About this exercise: All records that follow are to be restated exactly.

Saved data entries
BEGIN

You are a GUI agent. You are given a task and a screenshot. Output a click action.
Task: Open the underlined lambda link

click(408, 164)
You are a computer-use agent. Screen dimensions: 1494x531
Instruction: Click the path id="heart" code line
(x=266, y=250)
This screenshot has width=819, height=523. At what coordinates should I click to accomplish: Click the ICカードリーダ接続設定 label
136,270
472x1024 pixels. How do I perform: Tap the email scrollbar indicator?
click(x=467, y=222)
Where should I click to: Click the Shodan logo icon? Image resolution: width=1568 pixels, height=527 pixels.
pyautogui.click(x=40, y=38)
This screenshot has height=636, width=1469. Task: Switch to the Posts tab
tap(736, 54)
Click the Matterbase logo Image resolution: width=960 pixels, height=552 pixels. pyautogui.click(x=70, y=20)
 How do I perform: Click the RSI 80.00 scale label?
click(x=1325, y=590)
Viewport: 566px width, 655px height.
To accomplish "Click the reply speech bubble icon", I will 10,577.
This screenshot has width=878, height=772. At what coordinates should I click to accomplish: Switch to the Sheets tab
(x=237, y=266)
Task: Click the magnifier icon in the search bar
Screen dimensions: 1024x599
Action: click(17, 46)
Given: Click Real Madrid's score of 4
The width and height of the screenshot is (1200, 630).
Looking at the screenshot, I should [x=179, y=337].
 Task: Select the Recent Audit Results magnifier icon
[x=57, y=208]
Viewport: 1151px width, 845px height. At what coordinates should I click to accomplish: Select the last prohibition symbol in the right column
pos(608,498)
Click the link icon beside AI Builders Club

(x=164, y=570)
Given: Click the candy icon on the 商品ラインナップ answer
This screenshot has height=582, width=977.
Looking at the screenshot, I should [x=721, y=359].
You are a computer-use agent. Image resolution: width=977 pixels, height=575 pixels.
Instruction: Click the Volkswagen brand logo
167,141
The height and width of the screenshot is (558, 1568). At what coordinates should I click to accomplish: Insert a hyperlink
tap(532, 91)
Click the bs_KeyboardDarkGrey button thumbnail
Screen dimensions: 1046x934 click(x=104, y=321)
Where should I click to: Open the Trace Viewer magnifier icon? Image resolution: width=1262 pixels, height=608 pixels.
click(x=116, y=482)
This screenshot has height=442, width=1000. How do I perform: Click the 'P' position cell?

END

The answer:
You are a GUI agent. You are given a task and a screenshot. Output a click action.
Task: Open the underlined lambda link

click(408, 164)
You are a computer-use agent. Screen dimensions: 1494x531
Instruction: Click the path id="heart" code line
(x=266, y=250)
This screenshot has width=819, height=523. At what coordinates should I click to accomplish: Click the ICカードリーダ接続設定 label
136,270
472x1024 pixels. How do I perform: Tap the email scrollbar indicator?
click(x=467, y=222)
Where should I click to: Click the Shodan logo icon? Image resolution: width=1568 pixels, height=527 pixels.
pyautogui.click(x=40, y=38)
This screenshot has height=636, width=1469. Task: Switch to the Posts tab
tap(736, 54)
Click the Matterbase logo Image resolution: width=960 pixels, height=552 pixels. pyautogui.click(x=70, y=20)
 How do I perform: Click the RSI 80.00 scale label?
click(x=1325, y=590)
Viewport: 566px width, 655px height.
To accomplish "Click the reply speech bubble icon", I will 10,577.
This screenshot has width=878, height=772. At what coordinates should I click to accomplish: Switch to the Sheets tab
(x=237, y=266)
Task: Click the magnifier icon in the search bar
Screen dimensions: 1024x599
Action: click(17, 46)
Given: Click Real Madrid's score of 4
The width and height of the screenshot is (1200, 630).
Looking at the screenshot, I should [x=179, y=337].
 Task: Select the Recent Audit Results magnifier icon
[x=57, y=208]
Viewport: 1151px width, 845px height. At what coordinates should I click to accomplish: Select the last prohibition symbol in the right column
pos(608,498)
Click the link icon beside AI Builders Club

(x=164, y=570)
Given: Click the candy icon on the 商品ラインナップ answer
This screenshot has height=582, width=977.
Looking at the screenshot, I should [x=721, y=359].
You are a computer-use agent. Image resolution: width=977 pixels, height=575 pixels.
Instruction: Click the Volkswagen brand logo
167,141
The height and width of the screenshot is (558, 1568). At what coordinates should I click to accomplish: Insert a hyperlink
tap(532, 91)
Click the bs_KeyboardDarkGrey button thumbnail
Screen dimensions: 1046x934 click(x=104, y=321)
Where should I click to: Open the Trace Viewer magnifier icon? Image resolution: width=1262 pixels, height=608 pixels.
click(x=116, y=482)
This screenshot has height=442, width=1000. How do I perform: Click the 'P' position cell?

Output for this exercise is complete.